Right. And the "repository" is so fucking reliable that the number of significant terror attacks has increased so greatly that the Feds are now hiding the relevant data.
The declassified summary cites more than 4,000 interrogation reports and says some indicated that al-Qaida operatives were pursuing chemical, biological, and nuclear weapons.
This is supposed to be news? Newsweek reported more than eighteen months ago that bin Laden already has biological weapons, and is now trying to find a way to deliver them.
Even if it weren't the case, any kidnergartner could tell you that he's "pursuing" them.
According to the report, captives have described how al-Qaida trained them to spread deadly poisons, and at other times armed them with such things as grenades stuffed inside soda cans, bombs hidden in pagers and cellphones, and wristwatches that can trigger remote-control explosions on a 24-hour countdown.
Again, where's the news here? If this is what the Bush Administration considers its top-line intelligence extractions, it's no wonder the number of terrorist attacks has been spinning out of control.

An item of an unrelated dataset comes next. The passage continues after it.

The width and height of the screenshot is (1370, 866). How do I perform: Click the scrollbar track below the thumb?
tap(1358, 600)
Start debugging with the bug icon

Valuable intelligence would indicate when and where future attacks would be staged -- information which, of course, the detainees would not have access to (not only because they've been held incommunicado for three years, but also because al Qaeda's cell structure precludes one cell having any knowledge of others' operations).
If the Bush Administration were interested in reducing the threat of future terrorist attacks, it'd be very easy to do (as bin Laden himself has explained on numerous occasions): stop bombing Third World countries, stop supporting Israel's occupation of the West Bank and Gaza Strip, and remove the American military presence from the Middle East.
If, on the other hand, the above passage is intended to indicate that the detainees are dangerous terrorists who cannot be released, why fabricate such "intelligence" data? Why not simply bring out evidence at trial demonstrating their guilt? Because, obviously, there isn't any evidence to bring out.